- Opening Delimiter -
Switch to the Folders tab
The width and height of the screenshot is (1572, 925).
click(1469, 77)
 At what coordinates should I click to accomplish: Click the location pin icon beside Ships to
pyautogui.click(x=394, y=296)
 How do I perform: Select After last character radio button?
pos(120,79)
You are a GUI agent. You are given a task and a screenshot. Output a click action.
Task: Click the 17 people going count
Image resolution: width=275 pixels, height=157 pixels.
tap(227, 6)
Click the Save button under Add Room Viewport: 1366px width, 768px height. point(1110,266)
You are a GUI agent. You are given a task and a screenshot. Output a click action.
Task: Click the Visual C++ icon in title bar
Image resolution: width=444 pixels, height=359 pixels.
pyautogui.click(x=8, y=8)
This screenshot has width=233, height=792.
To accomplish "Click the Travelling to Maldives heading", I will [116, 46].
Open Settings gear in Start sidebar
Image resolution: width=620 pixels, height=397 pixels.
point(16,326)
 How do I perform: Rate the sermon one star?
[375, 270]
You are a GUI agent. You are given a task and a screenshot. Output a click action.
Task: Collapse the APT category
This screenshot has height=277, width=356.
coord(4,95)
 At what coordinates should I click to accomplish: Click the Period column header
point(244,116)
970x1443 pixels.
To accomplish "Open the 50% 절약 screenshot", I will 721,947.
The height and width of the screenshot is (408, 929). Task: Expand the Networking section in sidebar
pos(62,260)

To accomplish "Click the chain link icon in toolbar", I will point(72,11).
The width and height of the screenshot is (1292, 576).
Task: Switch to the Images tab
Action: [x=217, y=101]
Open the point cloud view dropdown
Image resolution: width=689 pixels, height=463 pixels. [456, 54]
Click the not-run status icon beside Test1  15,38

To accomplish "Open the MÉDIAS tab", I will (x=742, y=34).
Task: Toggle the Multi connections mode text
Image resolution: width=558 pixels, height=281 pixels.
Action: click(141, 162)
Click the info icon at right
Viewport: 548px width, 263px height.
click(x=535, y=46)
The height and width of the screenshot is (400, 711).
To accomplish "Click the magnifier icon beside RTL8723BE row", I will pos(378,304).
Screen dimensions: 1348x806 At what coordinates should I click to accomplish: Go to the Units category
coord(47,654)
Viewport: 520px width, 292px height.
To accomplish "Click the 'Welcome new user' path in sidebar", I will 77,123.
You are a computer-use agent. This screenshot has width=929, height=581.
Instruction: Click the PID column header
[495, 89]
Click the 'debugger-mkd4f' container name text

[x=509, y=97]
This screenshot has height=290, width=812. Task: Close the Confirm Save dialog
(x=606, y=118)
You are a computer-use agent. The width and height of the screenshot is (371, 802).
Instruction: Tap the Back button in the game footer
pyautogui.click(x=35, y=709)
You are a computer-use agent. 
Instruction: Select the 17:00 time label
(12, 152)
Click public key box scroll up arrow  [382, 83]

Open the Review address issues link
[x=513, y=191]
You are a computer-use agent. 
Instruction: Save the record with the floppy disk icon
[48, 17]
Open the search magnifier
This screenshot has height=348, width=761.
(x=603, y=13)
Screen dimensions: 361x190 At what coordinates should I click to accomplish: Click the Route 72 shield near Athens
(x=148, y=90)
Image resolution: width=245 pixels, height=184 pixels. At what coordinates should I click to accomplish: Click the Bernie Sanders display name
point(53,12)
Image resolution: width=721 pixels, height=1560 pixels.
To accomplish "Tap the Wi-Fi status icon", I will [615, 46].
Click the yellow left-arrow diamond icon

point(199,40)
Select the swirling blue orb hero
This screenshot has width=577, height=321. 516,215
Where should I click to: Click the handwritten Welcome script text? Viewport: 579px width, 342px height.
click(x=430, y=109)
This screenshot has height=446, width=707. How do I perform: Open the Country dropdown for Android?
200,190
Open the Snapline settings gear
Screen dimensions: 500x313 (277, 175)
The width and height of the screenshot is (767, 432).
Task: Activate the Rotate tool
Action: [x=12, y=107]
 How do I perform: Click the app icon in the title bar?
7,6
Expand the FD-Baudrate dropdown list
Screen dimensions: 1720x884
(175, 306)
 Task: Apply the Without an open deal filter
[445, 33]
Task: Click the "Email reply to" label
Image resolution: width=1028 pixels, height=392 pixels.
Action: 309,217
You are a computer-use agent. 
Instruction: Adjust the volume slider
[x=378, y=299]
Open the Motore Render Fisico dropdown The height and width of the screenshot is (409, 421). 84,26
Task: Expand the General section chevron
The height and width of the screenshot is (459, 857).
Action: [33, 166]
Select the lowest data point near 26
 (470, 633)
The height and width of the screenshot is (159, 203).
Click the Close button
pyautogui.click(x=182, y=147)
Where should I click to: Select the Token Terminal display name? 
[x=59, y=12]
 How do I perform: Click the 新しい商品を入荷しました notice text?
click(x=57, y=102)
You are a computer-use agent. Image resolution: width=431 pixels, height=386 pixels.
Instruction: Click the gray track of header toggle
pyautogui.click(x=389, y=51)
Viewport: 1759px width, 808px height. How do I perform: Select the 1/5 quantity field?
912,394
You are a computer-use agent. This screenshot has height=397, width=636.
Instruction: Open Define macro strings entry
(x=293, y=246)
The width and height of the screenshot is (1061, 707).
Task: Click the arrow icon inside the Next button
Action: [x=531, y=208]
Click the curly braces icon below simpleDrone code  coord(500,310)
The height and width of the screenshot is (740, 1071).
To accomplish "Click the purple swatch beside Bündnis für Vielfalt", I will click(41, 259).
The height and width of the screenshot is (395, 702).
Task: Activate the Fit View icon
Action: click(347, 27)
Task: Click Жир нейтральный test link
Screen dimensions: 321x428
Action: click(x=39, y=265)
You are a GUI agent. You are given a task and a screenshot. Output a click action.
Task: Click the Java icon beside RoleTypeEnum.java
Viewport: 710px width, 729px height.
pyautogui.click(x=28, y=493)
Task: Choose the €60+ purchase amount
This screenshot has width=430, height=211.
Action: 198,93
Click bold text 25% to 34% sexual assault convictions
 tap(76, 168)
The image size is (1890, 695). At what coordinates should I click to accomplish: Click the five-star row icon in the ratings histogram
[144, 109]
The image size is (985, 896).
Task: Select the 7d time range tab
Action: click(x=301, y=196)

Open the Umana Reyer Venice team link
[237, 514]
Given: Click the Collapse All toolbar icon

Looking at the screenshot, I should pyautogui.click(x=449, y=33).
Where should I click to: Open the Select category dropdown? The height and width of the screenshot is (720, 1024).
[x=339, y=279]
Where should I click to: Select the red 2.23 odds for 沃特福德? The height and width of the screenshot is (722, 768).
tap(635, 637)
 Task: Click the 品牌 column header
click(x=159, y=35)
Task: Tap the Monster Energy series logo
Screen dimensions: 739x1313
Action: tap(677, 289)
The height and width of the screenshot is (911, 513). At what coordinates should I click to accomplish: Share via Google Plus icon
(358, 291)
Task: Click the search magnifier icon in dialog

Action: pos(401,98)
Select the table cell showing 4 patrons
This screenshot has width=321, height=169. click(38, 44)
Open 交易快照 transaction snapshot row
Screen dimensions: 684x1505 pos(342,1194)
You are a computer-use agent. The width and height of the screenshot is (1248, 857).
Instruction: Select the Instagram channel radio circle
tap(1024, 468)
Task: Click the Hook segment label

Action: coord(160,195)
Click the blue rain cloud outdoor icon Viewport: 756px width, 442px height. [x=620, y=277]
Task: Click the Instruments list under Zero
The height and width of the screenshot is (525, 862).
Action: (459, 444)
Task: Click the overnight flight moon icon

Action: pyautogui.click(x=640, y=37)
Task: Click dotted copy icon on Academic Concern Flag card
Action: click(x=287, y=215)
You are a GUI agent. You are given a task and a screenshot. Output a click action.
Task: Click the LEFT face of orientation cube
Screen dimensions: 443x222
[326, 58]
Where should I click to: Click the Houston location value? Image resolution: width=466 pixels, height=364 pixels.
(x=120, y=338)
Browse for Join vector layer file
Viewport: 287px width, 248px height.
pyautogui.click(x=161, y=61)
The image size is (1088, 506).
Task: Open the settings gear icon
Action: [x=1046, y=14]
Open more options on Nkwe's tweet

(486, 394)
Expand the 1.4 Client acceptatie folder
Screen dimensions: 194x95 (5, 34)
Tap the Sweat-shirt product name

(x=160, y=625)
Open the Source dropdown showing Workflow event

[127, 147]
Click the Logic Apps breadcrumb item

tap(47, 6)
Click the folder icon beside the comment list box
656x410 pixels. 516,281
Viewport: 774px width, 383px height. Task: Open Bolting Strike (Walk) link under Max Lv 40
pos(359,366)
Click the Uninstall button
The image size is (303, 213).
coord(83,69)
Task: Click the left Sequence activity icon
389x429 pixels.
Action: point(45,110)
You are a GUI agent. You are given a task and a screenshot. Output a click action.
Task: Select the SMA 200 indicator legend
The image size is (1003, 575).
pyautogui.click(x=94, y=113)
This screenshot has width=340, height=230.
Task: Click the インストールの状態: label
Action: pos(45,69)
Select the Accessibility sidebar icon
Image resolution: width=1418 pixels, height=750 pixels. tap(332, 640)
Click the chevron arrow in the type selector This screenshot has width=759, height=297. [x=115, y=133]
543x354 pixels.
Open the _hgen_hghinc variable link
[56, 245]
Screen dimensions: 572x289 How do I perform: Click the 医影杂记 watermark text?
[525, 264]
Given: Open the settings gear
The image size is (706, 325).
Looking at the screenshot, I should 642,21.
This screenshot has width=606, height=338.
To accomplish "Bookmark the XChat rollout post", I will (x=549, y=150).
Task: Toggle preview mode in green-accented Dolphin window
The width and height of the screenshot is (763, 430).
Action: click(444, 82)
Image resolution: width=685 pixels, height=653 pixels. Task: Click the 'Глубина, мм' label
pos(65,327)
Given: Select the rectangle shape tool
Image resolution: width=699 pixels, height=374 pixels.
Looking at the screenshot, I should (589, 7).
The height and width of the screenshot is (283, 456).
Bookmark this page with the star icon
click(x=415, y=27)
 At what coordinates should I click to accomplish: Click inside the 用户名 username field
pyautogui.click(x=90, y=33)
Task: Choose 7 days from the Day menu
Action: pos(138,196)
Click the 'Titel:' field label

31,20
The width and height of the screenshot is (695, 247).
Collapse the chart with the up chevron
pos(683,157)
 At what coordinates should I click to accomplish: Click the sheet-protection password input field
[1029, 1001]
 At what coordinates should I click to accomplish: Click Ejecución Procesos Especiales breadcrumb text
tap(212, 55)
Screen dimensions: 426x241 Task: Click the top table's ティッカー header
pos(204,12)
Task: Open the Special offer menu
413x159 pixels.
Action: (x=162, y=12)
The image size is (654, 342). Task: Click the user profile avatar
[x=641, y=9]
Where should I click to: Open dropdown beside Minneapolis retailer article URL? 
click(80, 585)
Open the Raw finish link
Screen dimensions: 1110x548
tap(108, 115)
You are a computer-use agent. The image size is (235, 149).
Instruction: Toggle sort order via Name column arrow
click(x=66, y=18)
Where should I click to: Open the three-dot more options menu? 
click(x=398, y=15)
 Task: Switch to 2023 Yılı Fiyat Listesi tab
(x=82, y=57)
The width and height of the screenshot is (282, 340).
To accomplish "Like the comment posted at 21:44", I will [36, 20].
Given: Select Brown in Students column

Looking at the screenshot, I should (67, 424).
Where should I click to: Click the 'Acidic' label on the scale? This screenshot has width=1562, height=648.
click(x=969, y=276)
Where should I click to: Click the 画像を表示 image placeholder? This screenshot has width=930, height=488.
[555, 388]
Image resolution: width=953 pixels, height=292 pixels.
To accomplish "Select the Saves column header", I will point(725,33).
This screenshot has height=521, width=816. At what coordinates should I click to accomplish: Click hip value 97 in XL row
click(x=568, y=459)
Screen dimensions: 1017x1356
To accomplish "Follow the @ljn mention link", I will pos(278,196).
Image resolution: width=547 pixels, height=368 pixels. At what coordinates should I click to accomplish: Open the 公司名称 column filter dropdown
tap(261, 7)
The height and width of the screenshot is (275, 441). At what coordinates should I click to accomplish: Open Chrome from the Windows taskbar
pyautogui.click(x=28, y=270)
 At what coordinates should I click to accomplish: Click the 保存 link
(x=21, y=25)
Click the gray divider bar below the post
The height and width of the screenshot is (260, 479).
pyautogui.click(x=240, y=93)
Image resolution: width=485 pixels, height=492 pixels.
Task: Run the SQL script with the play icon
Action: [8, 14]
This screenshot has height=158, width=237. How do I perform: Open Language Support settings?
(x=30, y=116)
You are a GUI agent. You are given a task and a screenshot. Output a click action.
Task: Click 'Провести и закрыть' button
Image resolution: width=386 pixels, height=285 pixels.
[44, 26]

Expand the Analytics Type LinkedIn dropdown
- Closing Delimiter -
• **TASK TO CARRY OUT**: Go through the listing above and list every line that has the word "computer".

• **ANSWER**:
You are a computer-use agent. This screenshot has width=929, height=581.
You are a computer-use agent. The width and height of the screenshot is (371, 802).
You are a computer-use agent. 
You are a computer-use agent. 
You are a computer-use agent. 
You are a computer-use agent. Image resolution: width=431 pixels, height=386 pixels.
You are a computer-use agent. This screenshot has height=397, width=636.
You are a computer-use agent. The width and height of the screenshot is (1248, 857).
You are a computer-use agent. The image size is (235, 149).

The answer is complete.